JDSU plans coherent detection offering for 40G

DECEMBER 21, 2009 By Stephen Hardy -- You can add JDSU to the list of companies that believe dual polarization quadrature phase-shift keying (DP-QPSK) with coherent detection has a play at 40 Gbps as well as 100 Gbps. And unlike its current approach to 40G, the company plans to address this next generation with a homegrown offering.

DECEMBER 21, 2009 By Stephen Hardy -- You can add JDSU to the list of companies that believe dual polarization quadrature phase-shift keying (DP-QPSK) with coherent detection has a play at 40 Gbps as well as 100 Gbps. And unlike its current approach to 40G, the company plans to address this next generation with a homegrown offering.

In an interview conducted today with Lightwave, Alex Schoenfelder, vice president, product line management within JDSU’s Optical Communications group, said that three factors have inhibited growth in the 40G market:

  • a lack of industry consensus on modulation formats and the continuing requirement for external compensation engines
  • the typical component supply chain necessary to create 40G modules invites margin stacking and instability
  • the fact that these first two factors have made cost reduction difficult.
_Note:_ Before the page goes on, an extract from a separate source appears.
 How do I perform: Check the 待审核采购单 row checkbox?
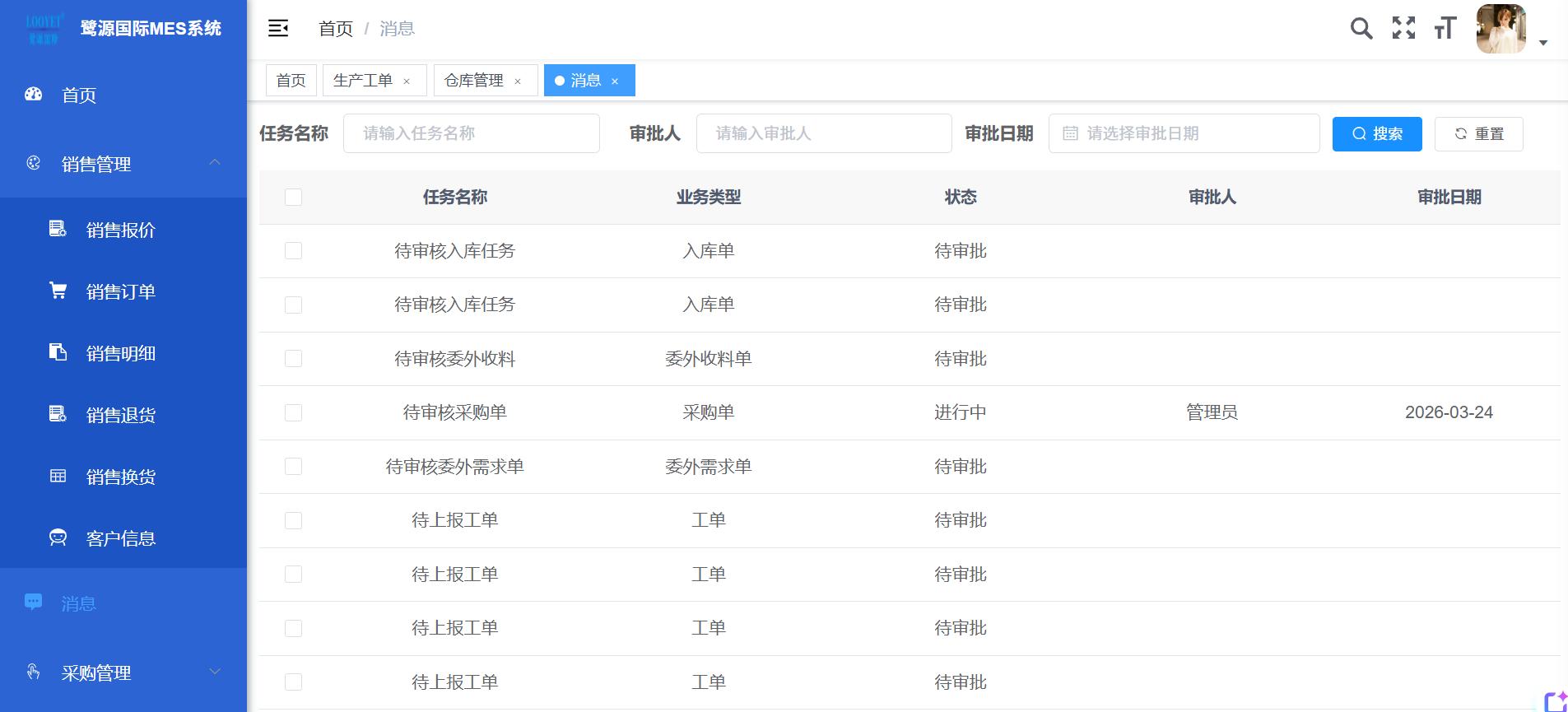click(293, 413)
Schoenfelder said JDSU intends to address these concerns by developing its own line of DP-QPSK/coherent detection modules using in-house optical components. This modulation approach has already received the blessing of the Optical Internetworking Forum for 100-Gbps DWDM applications, which promotes some degree of volume demand and commonality of modulation scheme. The use of coherent detection in particular lessens and in some cases obviates the need for chromatic and polarization-mode dispersion compensation. And the use of in-house technology means a cheaper, more integrated approach.

The company has or will soon have all the optical components necessary for both the transmit and receive ends of the DP-QPSK/coherent detection equation, Schoenfelder says. He admits that the necessary electronics -- coherent detection requires very advanced analog-to-digital converters and digital signal processing components -- will have to come from outside. However, JDSU has lined up a supplier for this technology for the 40-Gbps application, whose identity Schoenfelder declined to reveal. (The company is still exploring options for 100 Gbps, he said.)
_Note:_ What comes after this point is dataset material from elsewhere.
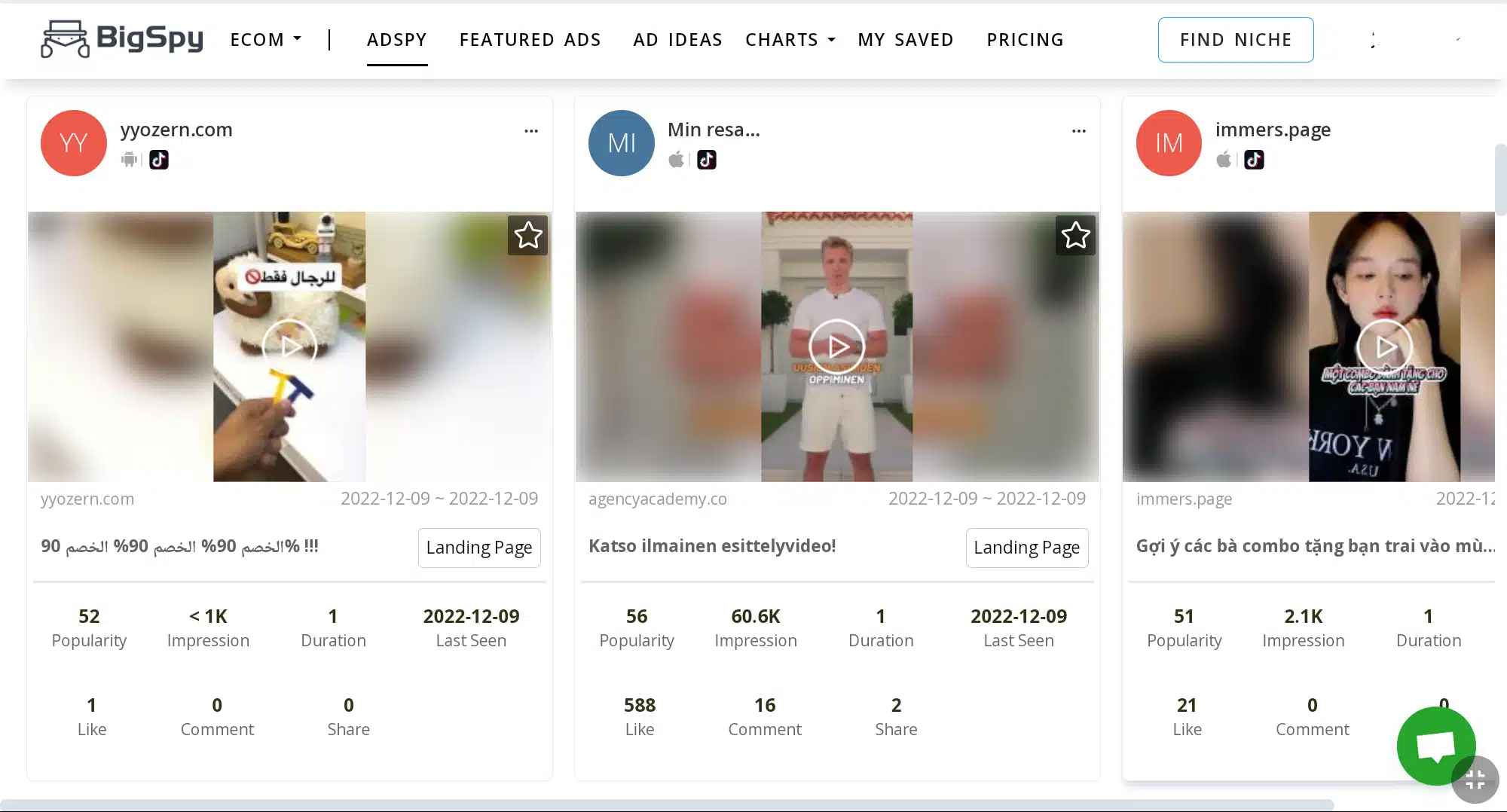1507x812 pixels.
Task: Star the Min resa ad card
Action: (x=1075, y=235)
JDSU should have prototypes of such a device available in the latter stages of next year, Schoenfelder predicts. He added that JDSU plans to make the individual components available to the market as well.
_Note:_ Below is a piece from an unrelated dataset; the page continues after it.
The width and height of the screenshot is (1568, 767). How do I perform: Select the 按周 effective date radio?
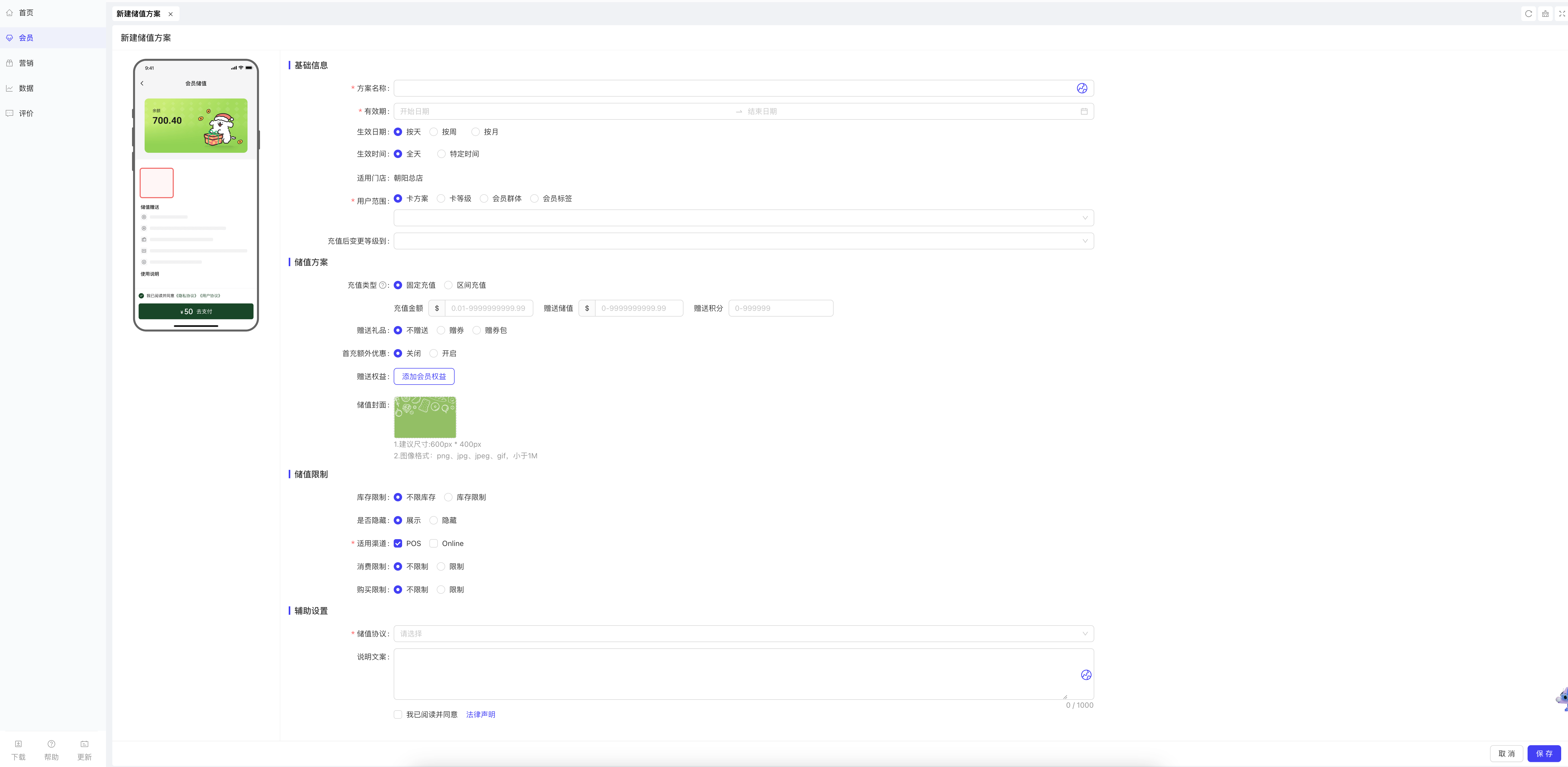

The company currently partners with Mintera Corp. to co-market 40-Gbps modules based on Mintera’s version of differential phase-shift keying (DPSK). Schoenfelder says the two companies don’t have a comparable agreement for the DP-QPSK/coherent detection devices. As if to cement what looks to be a parting of the ways down the road, Schoenfelder says JDSU also has a mid-level module on the drawing board that would leverage RZ DQPSK that would provide performance somewhere between present DPSK-based approaches and the future coherent-detection based offerings.